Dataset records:
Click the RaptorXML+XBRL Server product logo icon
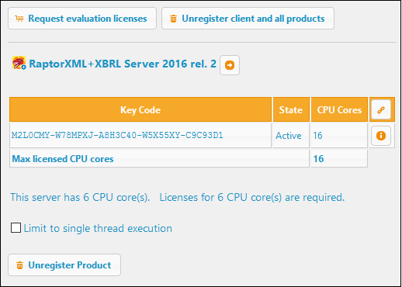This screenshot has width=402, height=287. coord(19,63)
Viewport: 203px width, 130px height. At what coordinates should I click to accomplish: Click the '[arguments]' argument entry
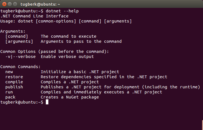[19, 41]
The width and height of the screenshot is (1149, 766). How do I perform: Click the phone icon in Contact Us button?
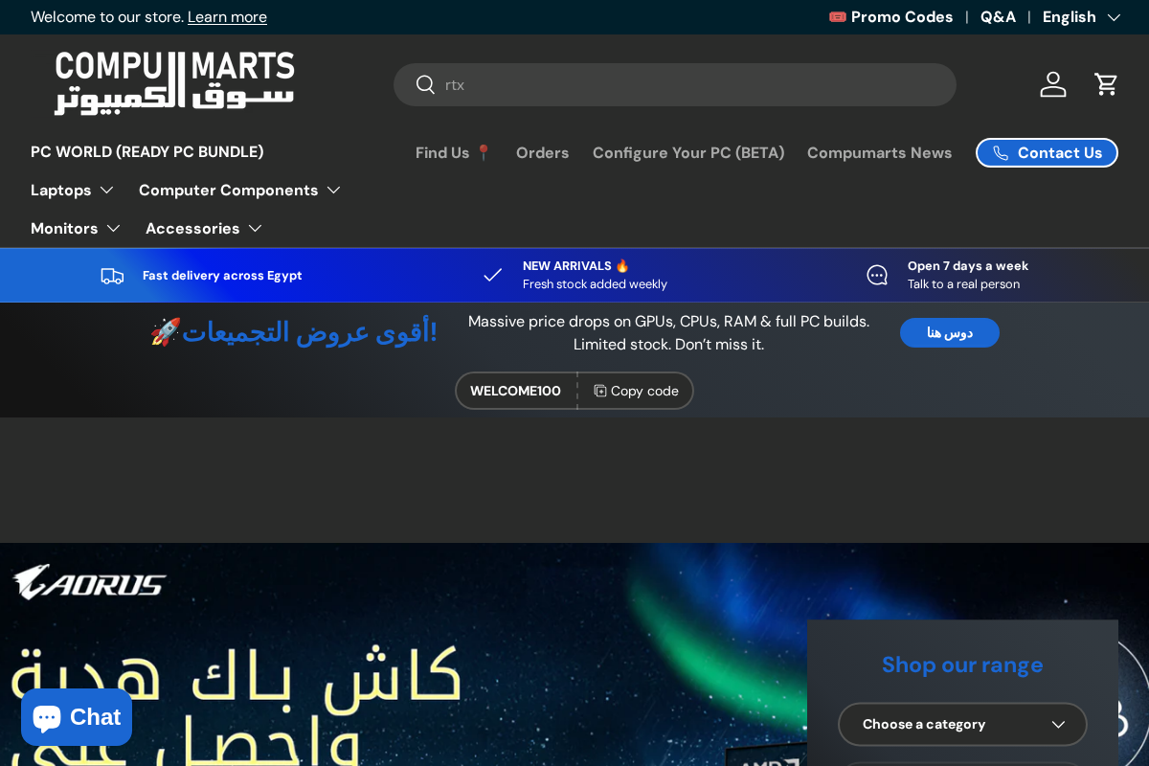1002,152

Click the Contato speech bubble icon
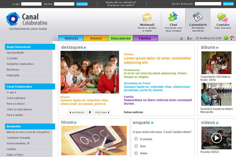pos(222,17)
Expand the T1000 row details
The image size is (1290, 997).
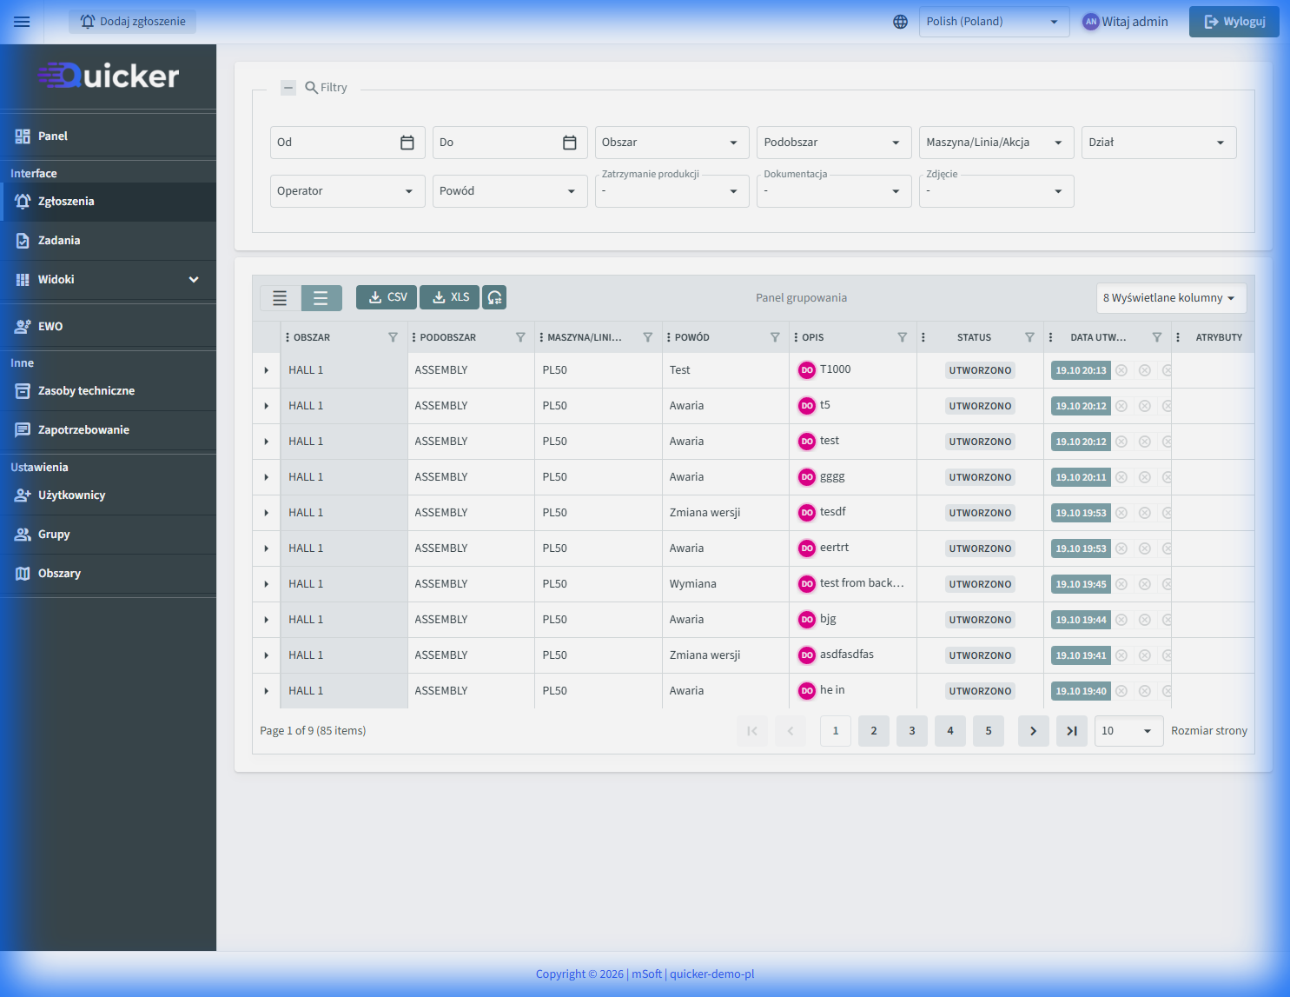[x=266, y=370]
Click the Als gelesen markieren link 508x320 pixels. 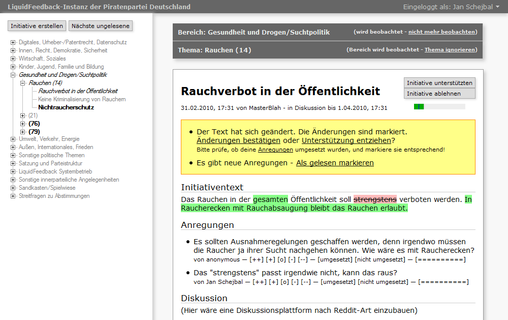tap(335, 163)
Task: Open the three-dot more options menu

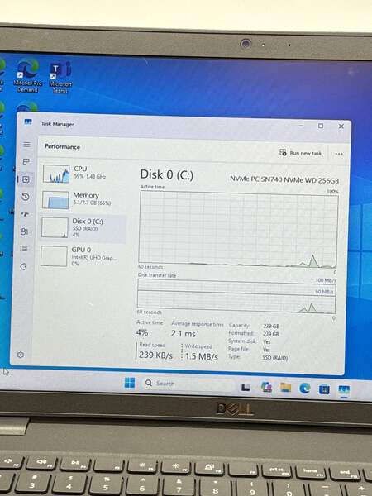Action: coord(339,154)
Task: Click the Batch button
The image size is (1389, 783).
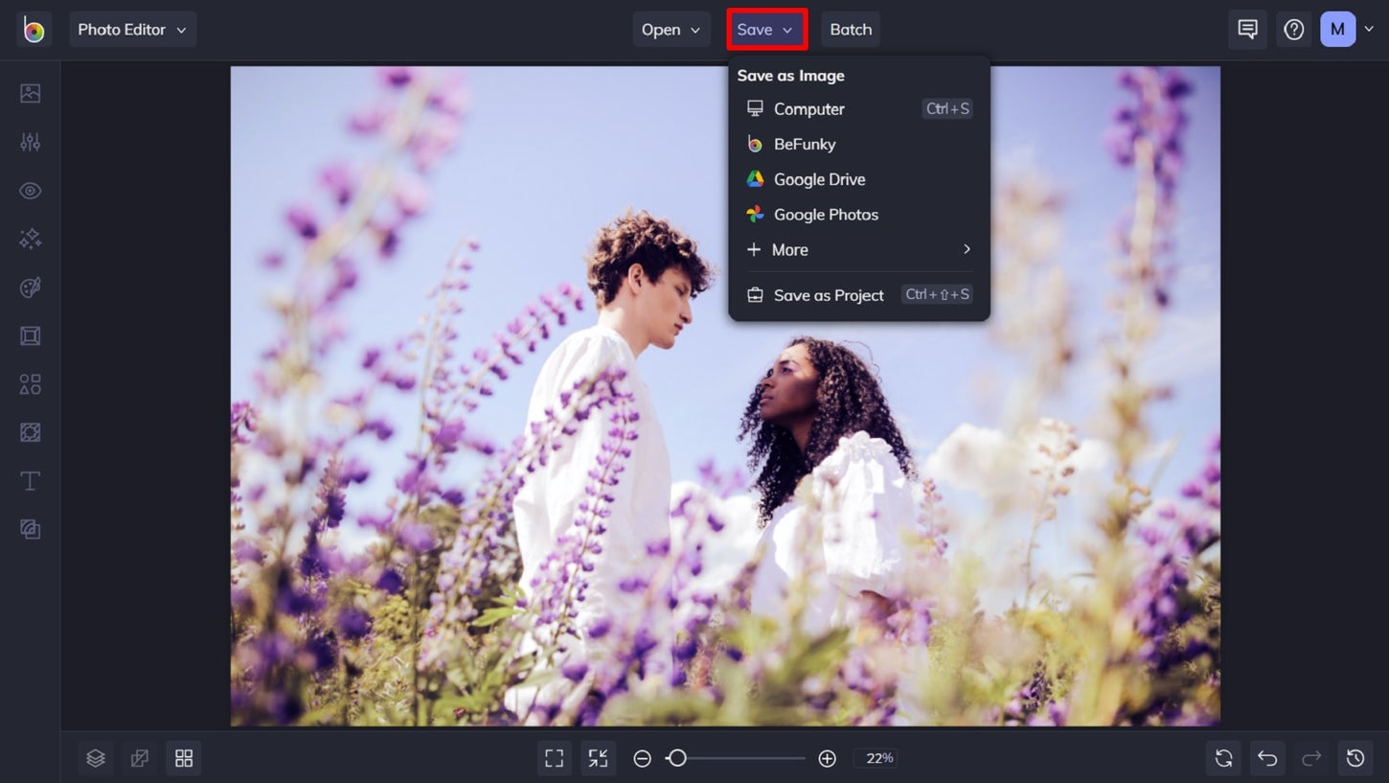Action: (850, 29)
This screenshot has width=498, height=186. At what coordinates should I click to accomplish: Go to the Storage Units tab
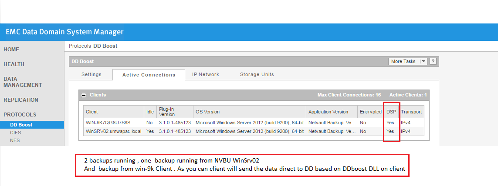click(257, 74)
---
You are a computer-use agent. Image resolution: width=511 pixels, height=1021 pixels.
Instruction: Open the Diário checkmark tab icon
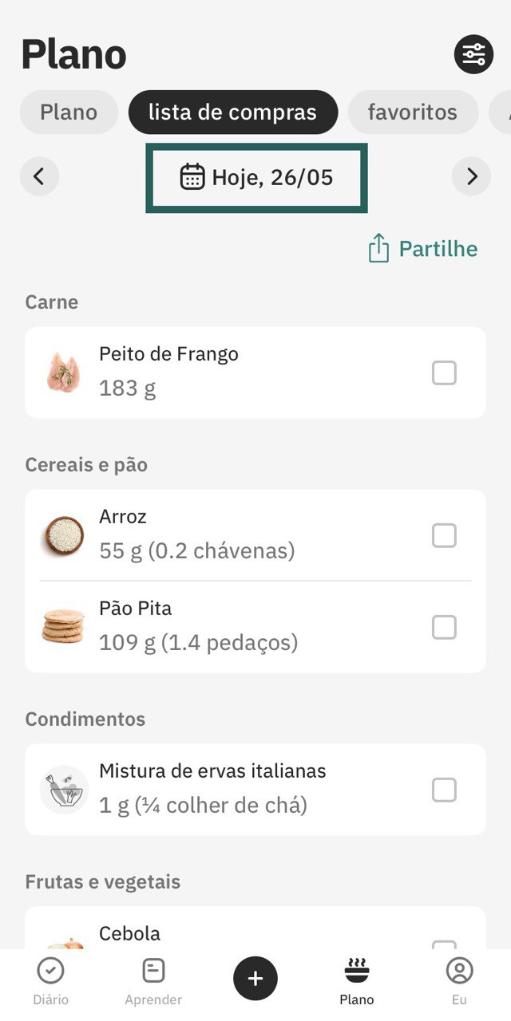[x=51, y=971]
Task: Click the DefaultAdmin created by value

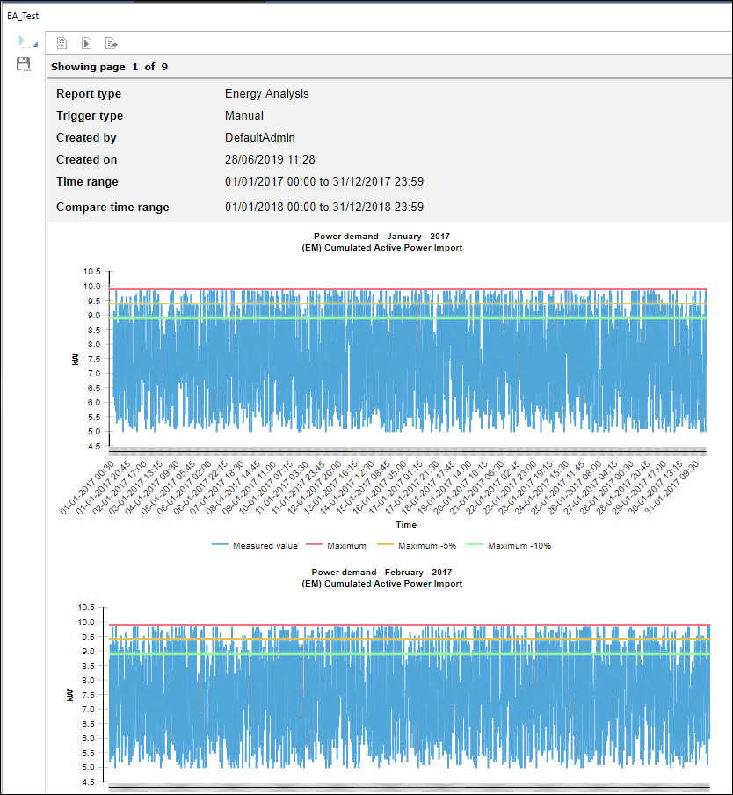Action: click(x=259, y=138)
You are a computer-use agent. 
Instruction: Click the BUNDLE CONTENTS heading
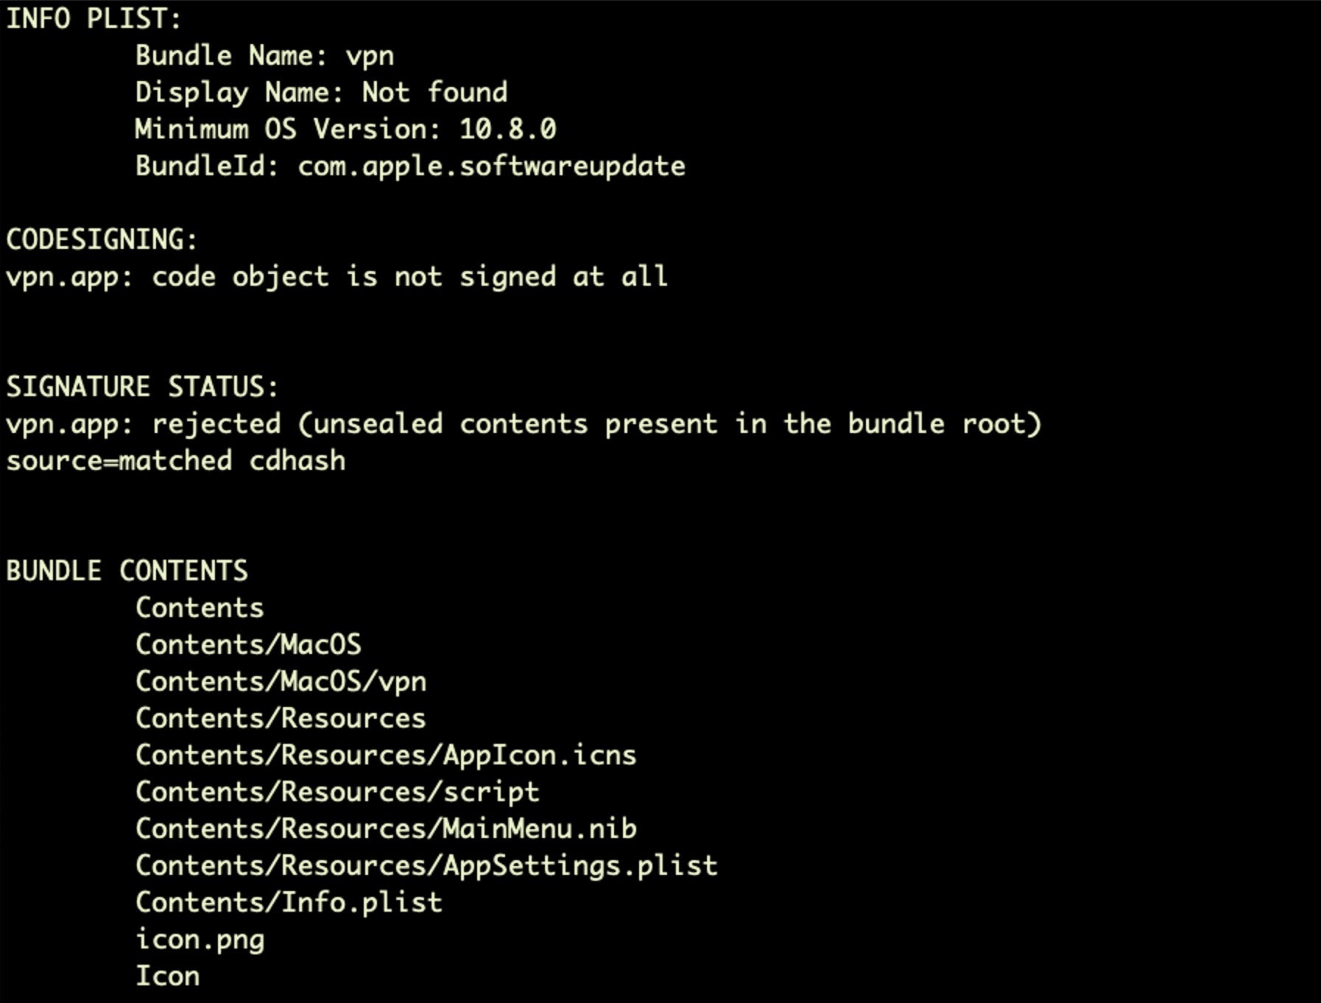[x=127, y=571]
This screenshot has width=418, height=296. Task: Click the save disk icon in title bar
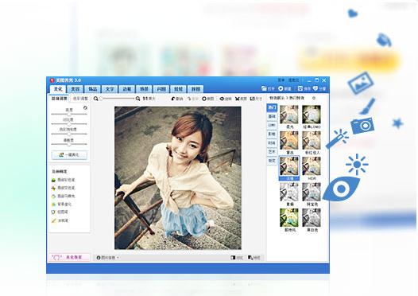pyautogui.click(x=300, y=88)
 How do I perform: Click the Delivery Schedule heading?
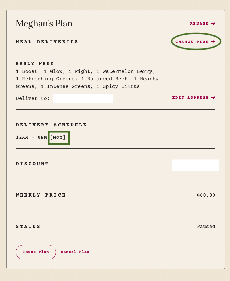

Directions for this task: What is the number of lines in the records holding "computer"? Give the number alone.

Exercise answer: 2